Breast Cancer Res Treat. 2016 May;157(1):157-65. doi: 10.1007/s10549-016-3800-5. Epub 2016 Apr 25.
The purpose of this study was to assess pathological complete response and whether it serves a surrogate for survival among patients receiving neo-adjuvant doxorubicin-cyclophosphamide followed by paclitaxel for triple-negative breast cancer with respect to BRCA1 mutation status. From a neo-adjuvant systemic therapy database of 588 breast cancer cases, 80 triple-negative cases who had undergone BRCA genotyping were identified. Logistic regression model was fitted to examine the association between BRCA1 status and pathological complete response. Survival outcomes were evaluated using Kaplan-Meier method, differences between study groups calculated by log-rank test. Thirty-four BRCA1 carriers and 43 non-carriers were identified. The BRCA1 carriers had pathological complete response rate of 68 % compared with 37 % among non-carriers, p = 0.01. Yet this did not translate into superior survival for BRCA1 carriers compared with non-carriers. No difference in relapse-free survival were noted among those with or without pathological complete response in BRCA1 carriers regardless of pathological complete response status (Log-rank p = 0.25), whereas in the non-carrier cohort, relapse-free survival was superior for those achieving pathological complete response (Log-rank p < 0.0001). Response to neo-adjuvant systemic therapy differed in BRCA1-associated triple-negative breast cancer compared with triple-negative non-carriers, with a higher rate of pathological complete response. However, compared with non-carrier triple-negative breast cancer, pathological complete response was not a surrogate for superior relapse-free survival in BRCA1 patients. Future studies using specific chemotherapy regimens may provide further improvements in outcomes.
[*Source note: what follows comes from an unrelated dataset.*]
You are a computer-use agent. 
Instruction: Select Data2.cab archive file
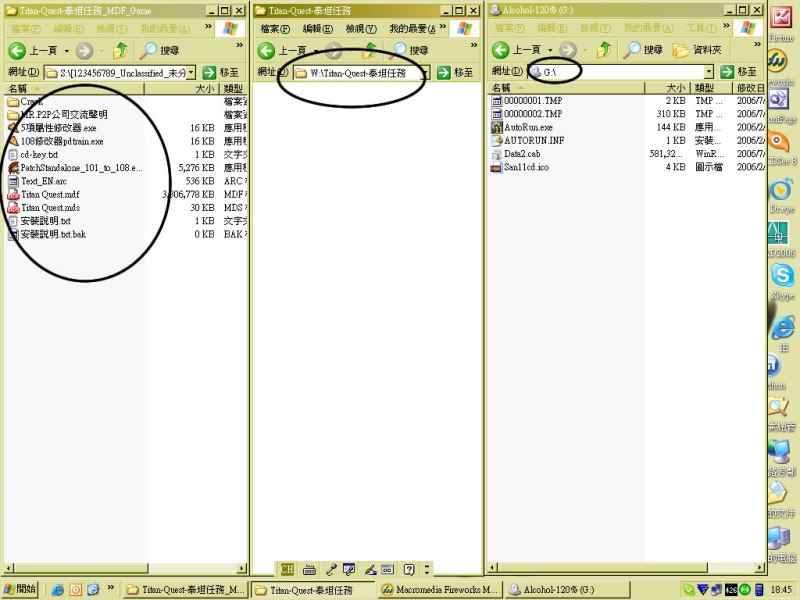[522, 154]
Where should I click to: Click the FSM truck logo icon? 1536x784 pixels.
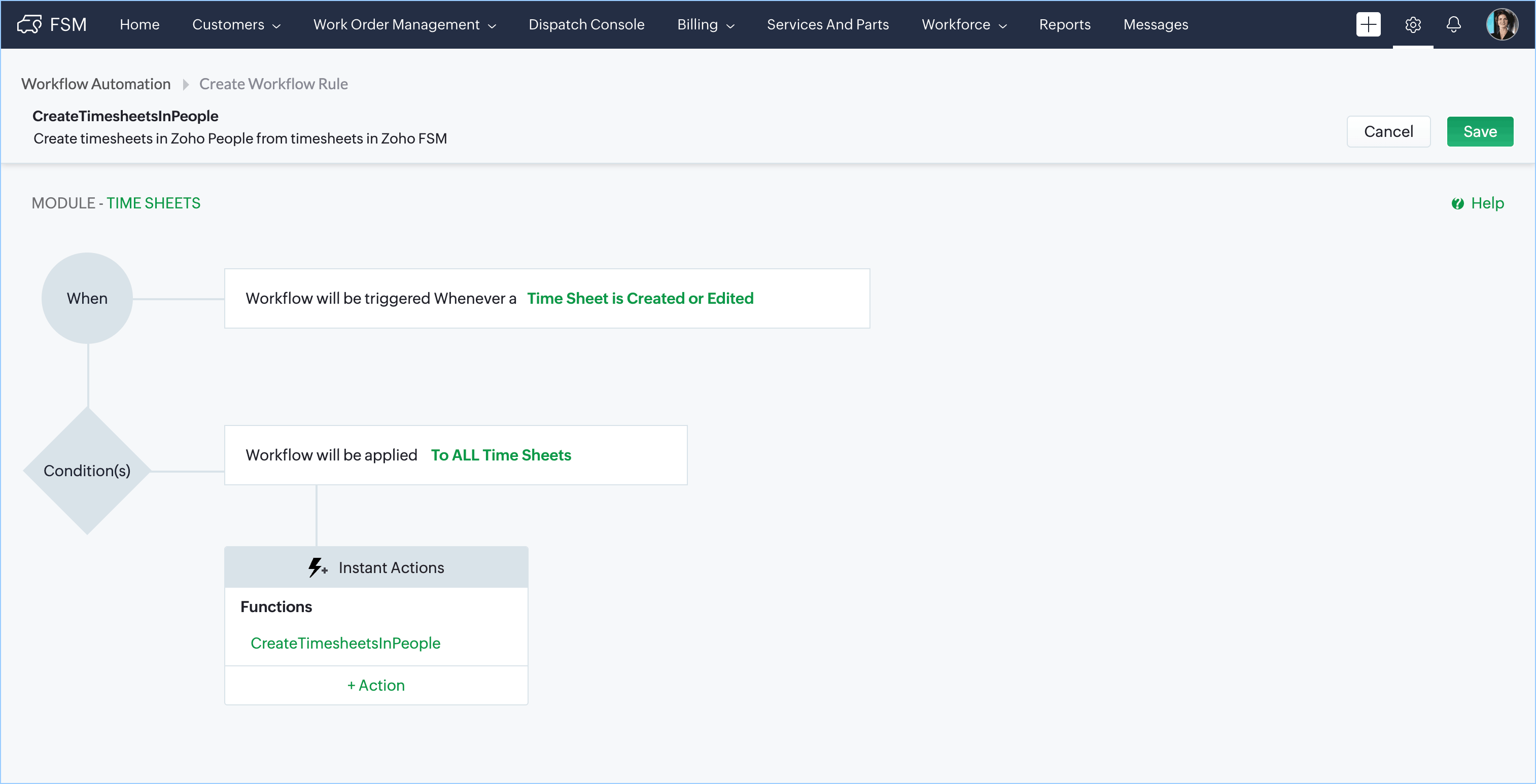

本研究旨在评估接受新辅助多柔比星-环磷酰胺序贯紫杉醇治疗的三阴性乳腺癌患者中,病理完全缓解情况及其是否可作为生存替代指标,并探讨其与BRCA1突变状态的关系。从一个包含588例乳腺癌病例的新辅助全身治疗数据库中,确定了80例接受过BRCA基因分型的三阴性乳腺癌病例。采用逻辑回归模型检验BRCA1状态与病理完全缓解之间的关联。使用Kaplan-Meier方法评估生存结局,通过对数秩检验计算研究组之间的差异。共确定了34例BRCA1携带者和43例非携带者。BRCA1携带者的病理完全缓解率为68%,而非携带者为37%,p = 0.01。然而,与非携带者相比,BRCA1携带者并未表现出更好的生存情况。无论病理完全缓解状态如何,BRCA1携带者中病理完全缓解者与未缓解者的无复发生存率无差异(对数秩p = 0.25);而在非携带者队列中,达到病理完全缓解者的无复发生存率更高(对数秩p < 0.0001)。与三阴性非携带者相比,BRCA1相关的三阴性乳腺癌对新辅助全身治疗的反应不同,病理完全缓解率更高。然而,与非携带者三阴性乳腺癌相比,病理完全缓解并非BRCA1患者无复发生存率更高的替代指标。未来使用特定化疗方案的研究可能会进一步改善治疗结局。